▶ EXERCISE:
For this exercise, the lines from the one with "The image size" through the end of the material below must be output exactly, without pictures.

▶ PROVIDED DATA:
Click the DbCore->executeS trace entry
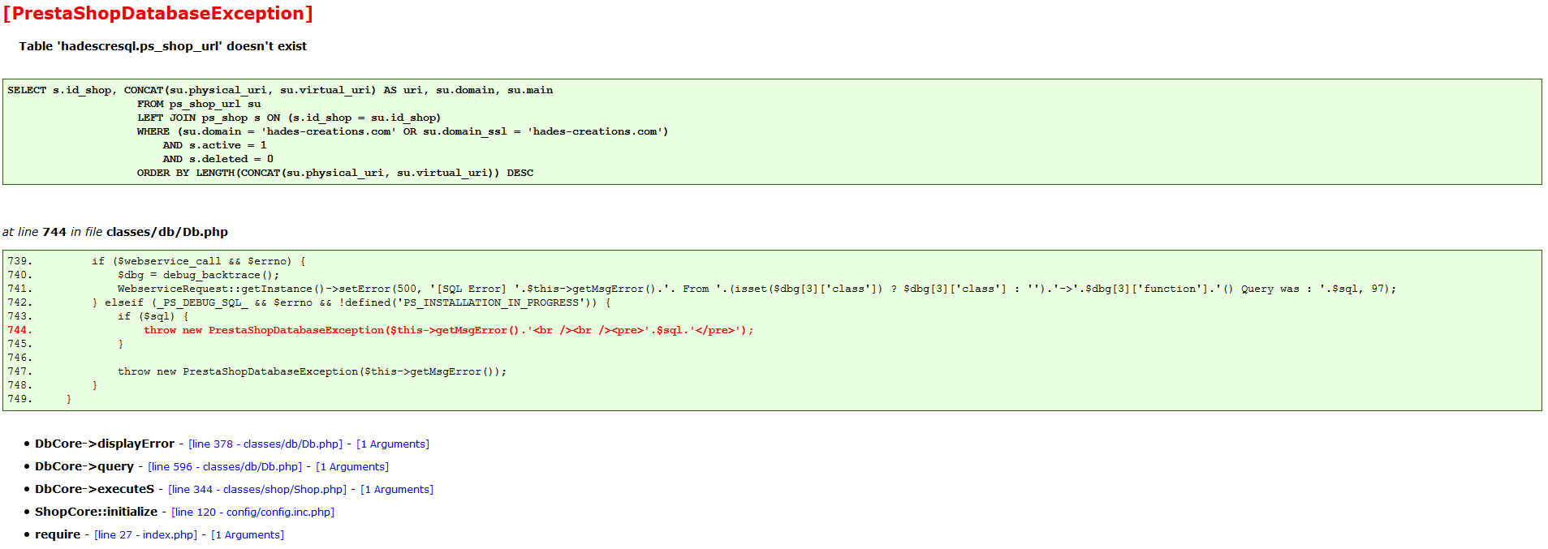 [94, 489]
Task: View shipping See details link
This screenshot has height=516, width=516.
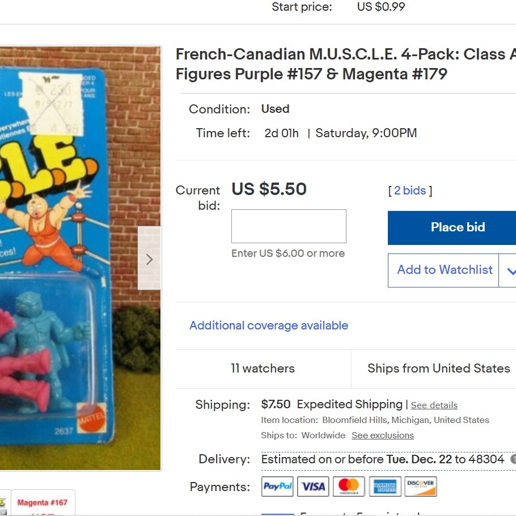Action: tap(434, 405)
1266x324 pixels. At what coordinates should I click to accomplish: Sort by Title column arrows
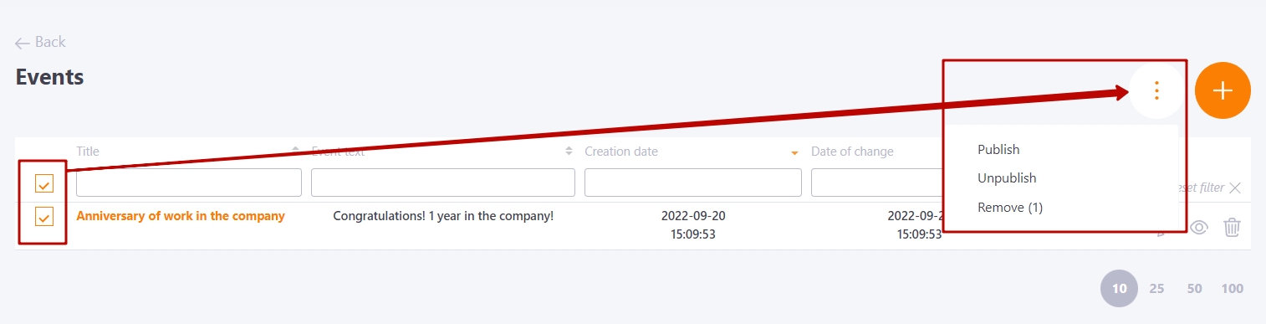click(x=295, y=151)
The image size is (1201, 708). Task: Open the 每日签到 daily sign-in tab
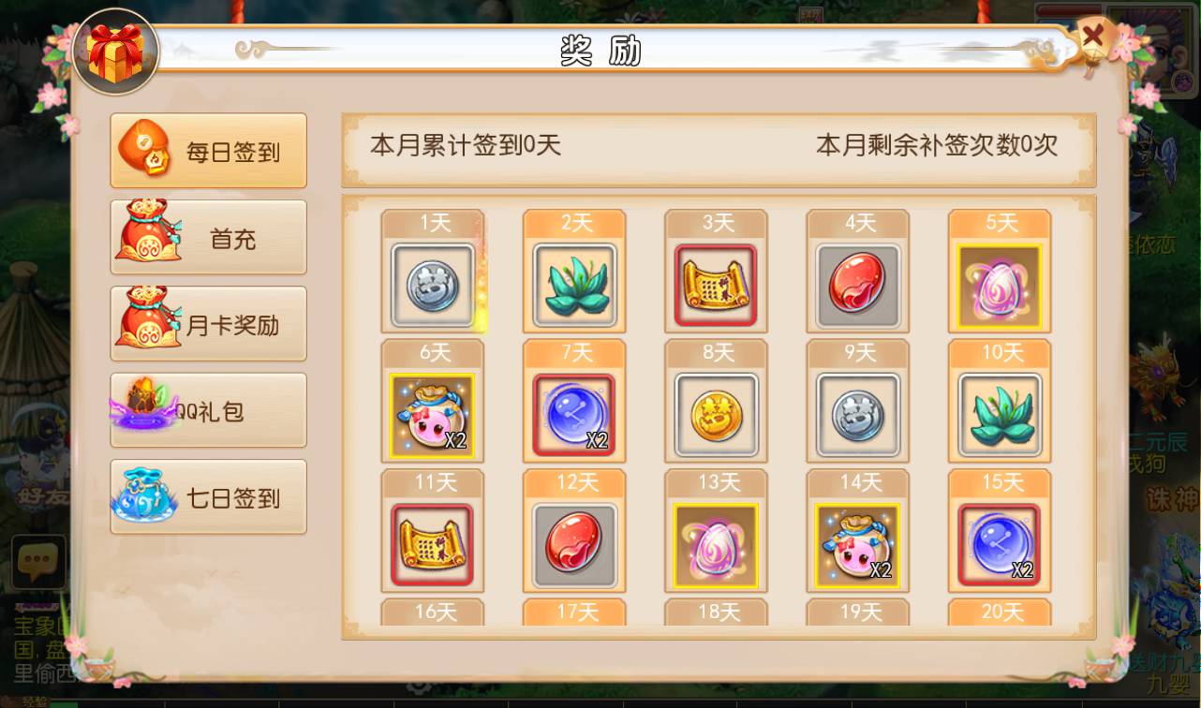(209, 151)
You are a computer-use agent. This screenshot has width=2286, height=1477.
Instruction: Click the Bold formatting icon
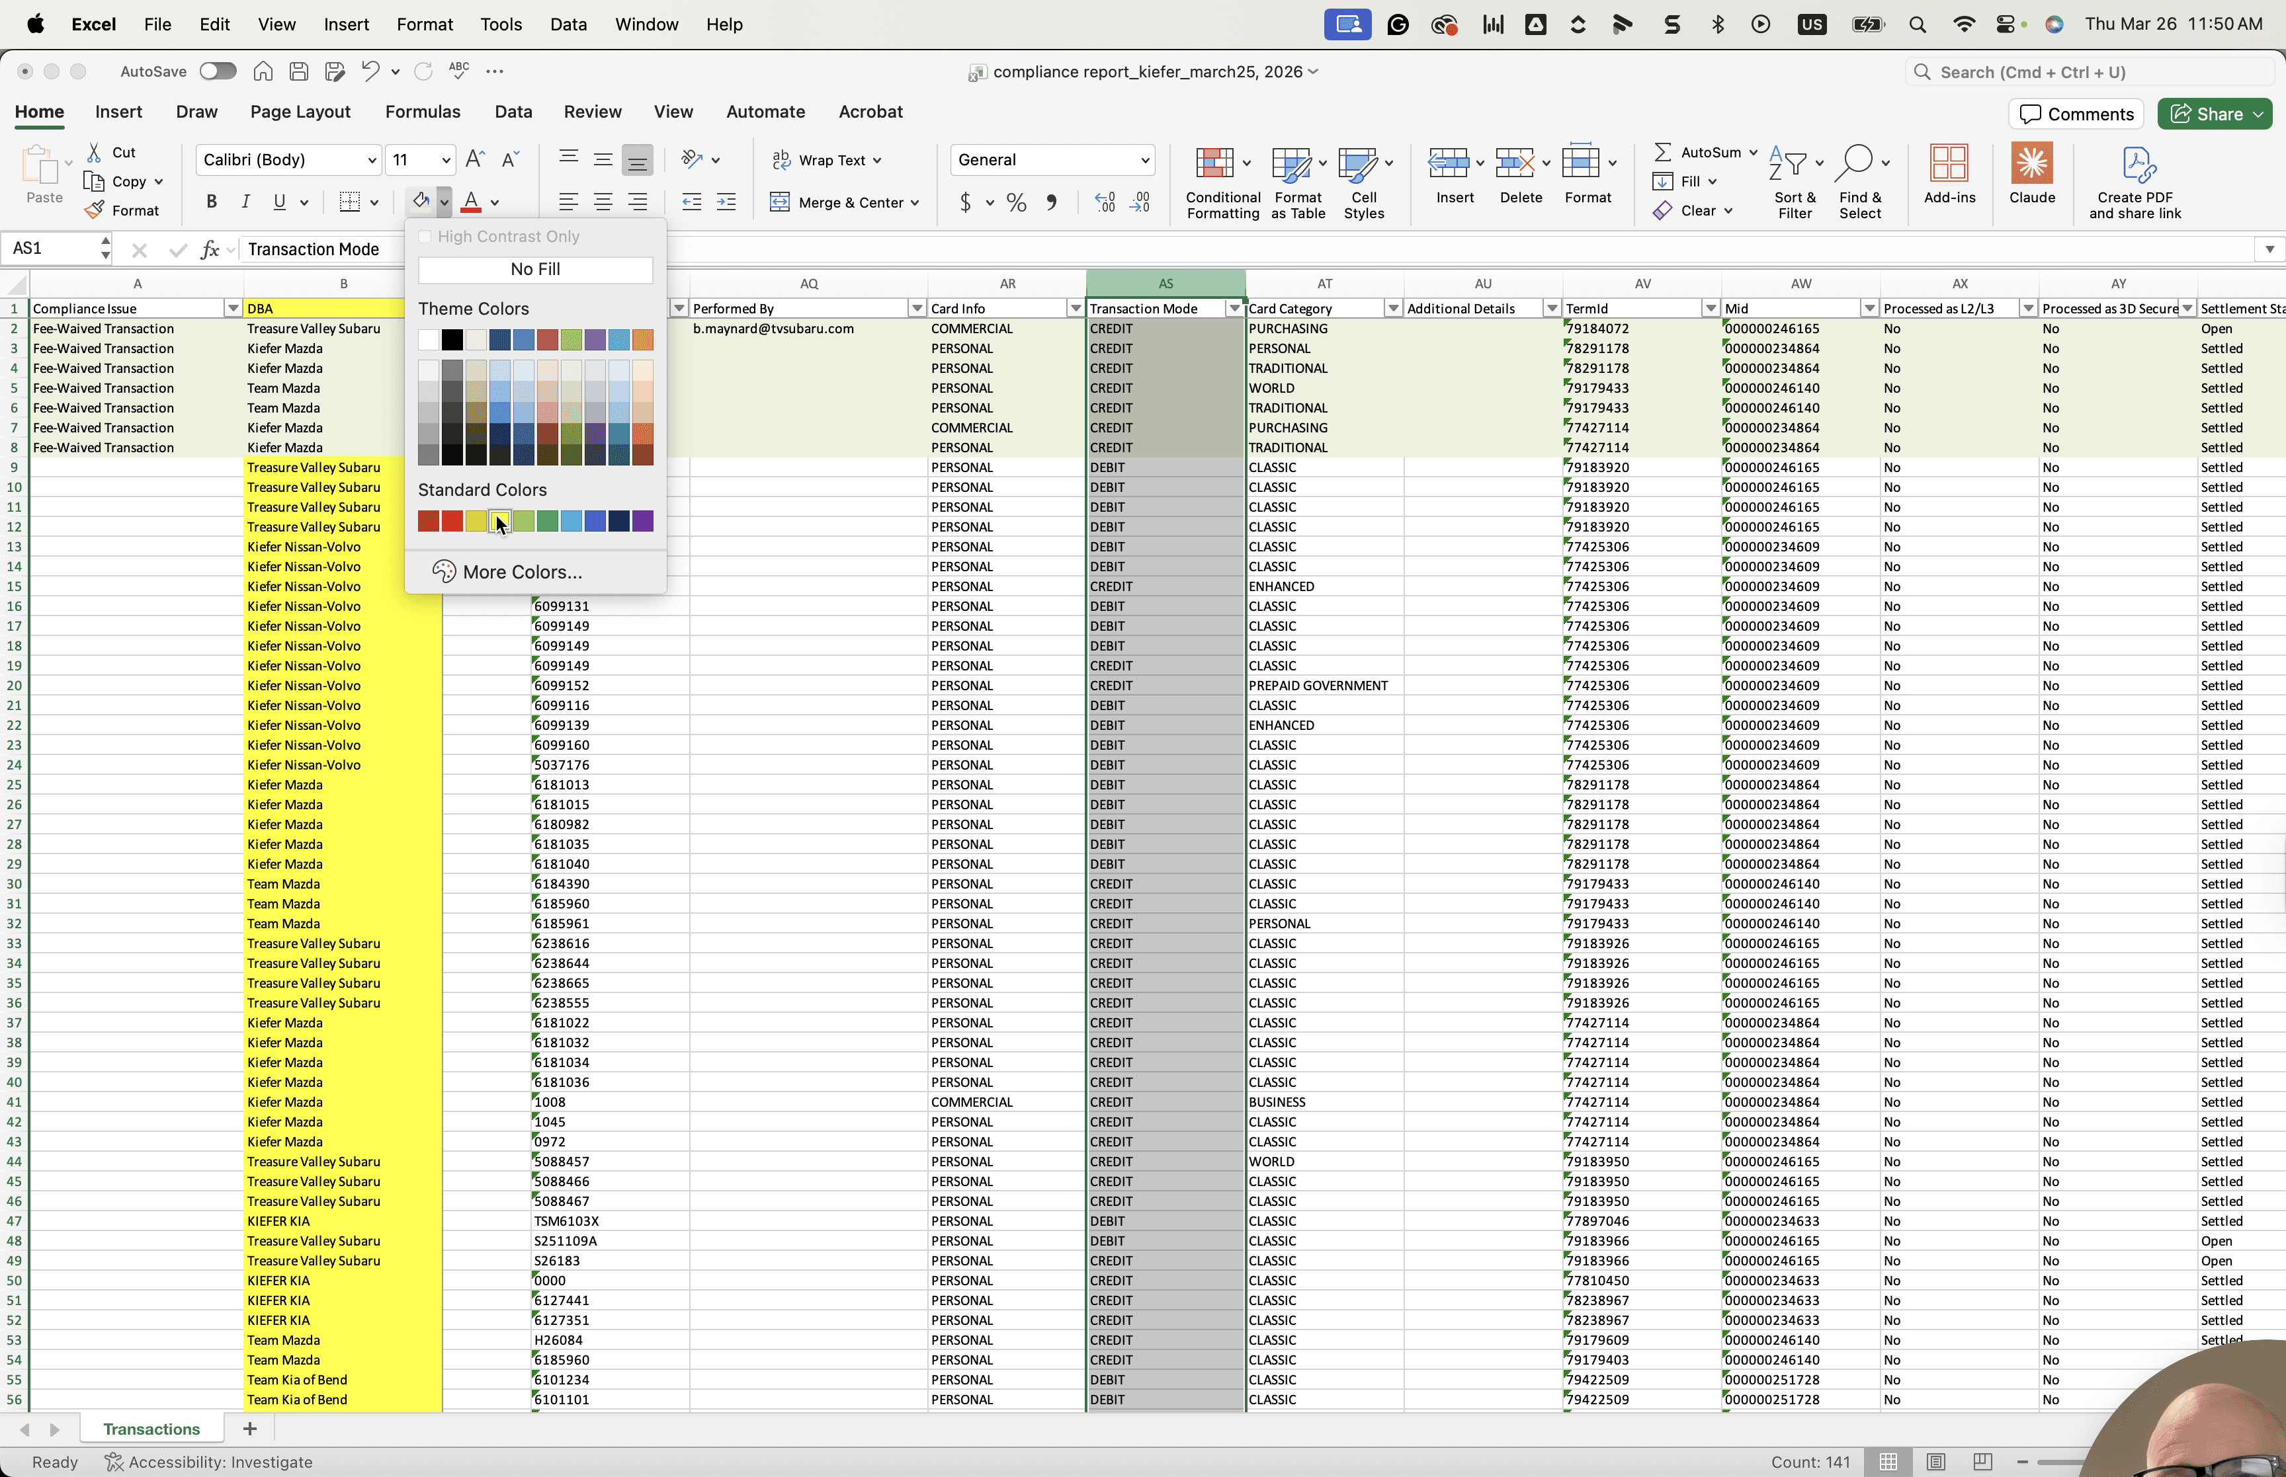coord(211,201)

▶ RESPONSE AREA:
The image size is (1201, 708). Task: Open the 每日签到 daily sign-in tab
(209, 151)
You are a computer-use agent. This screenshot has width=2286, height=1477.
Instruction: Click the Bold formatting icon
coord(211,201)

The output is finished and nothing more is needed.